We left the house at 7:15 this morning. We walked to my MIL's house and waited til about 7:30 to walk over to the school. We got there early and waited in the waiting area. At 5 til 8 they took my baby in the room. He didn't even say goodbye at first. I had to call him back to give me a hug and kiss and to tell him to be good and that i would be back at 11:30 to pick him up. He could have cared less. MJ on the other hand had a fit. He was so upset that bubby was gone. He wanted to go with him. It was so sad to watch my baby MJ cry over his bubby. We returned home and now we are chilling together just me and him. Well right now he is watching Handy Manny and drawing me a picture and i am, well, i am writing this blog.


Here are a few pictures from this morning and drop off.
I love this shirt: Holding out for chocolate milk!

Gotta love the fake cheese lol

Granny with Phabian in the waiting room.

Another one...he was so excited that Granny walked him to school.

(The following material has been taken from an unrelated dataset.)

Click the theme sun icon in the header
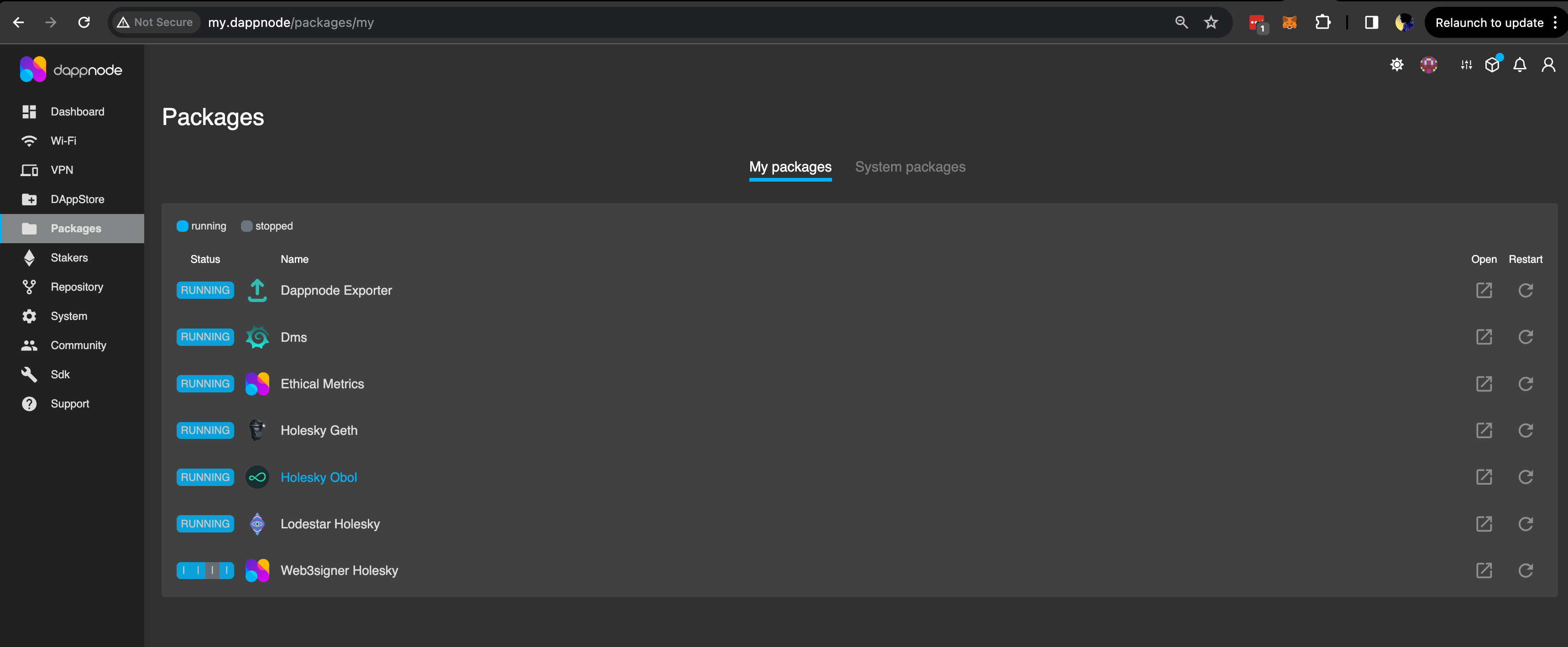 click(1397, 64)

I am still in disbelief that my first born son is even old enough to go to school, but i guess you blink and time flies by. I only shed a few tears this morning only because he wasn't even going to tell me goodbye. I mean when did he get to be so big that he didn't need to tell mommy bye. He is so confident and so happy about this experience where i am still a little anxious and apprehensive about it. I trust the teachers to take care of him but he is my baby. No one will ever care for him the way i do and even though it is only 3 1/2 hours a day that is still longer than he has ever been away before (besides at family's homes). I know i will adjust and MJ and i will begin to enjoy this time together but right now i am a little sad about it. He grew up too fast and next year MJ will be gone too. It is just so hard to let go even if they are ready to go.

It make me wonder how many moms they have drop off a kid and then come back an hour later in tears not ready to let their baby grow up. That's kind of how i feel. I just wanna run back and get him and say no its not time for him to grow up yet. He is too little to be in school doing work and learning letters. He is still just a baby in my eyes. I still remember bringing him home from the hospital. When and how did this happen? When did he get so big? How did i miss it? These are all the questions and more running through my head.

Well all i hope everyone is having a good day and i will update more about how his day went later when he gets home and we talk about it.

1 comment:

Christina said...

I hope the first say went well - for both of you! I know just how you feel...Sounds like he is very ready, tho!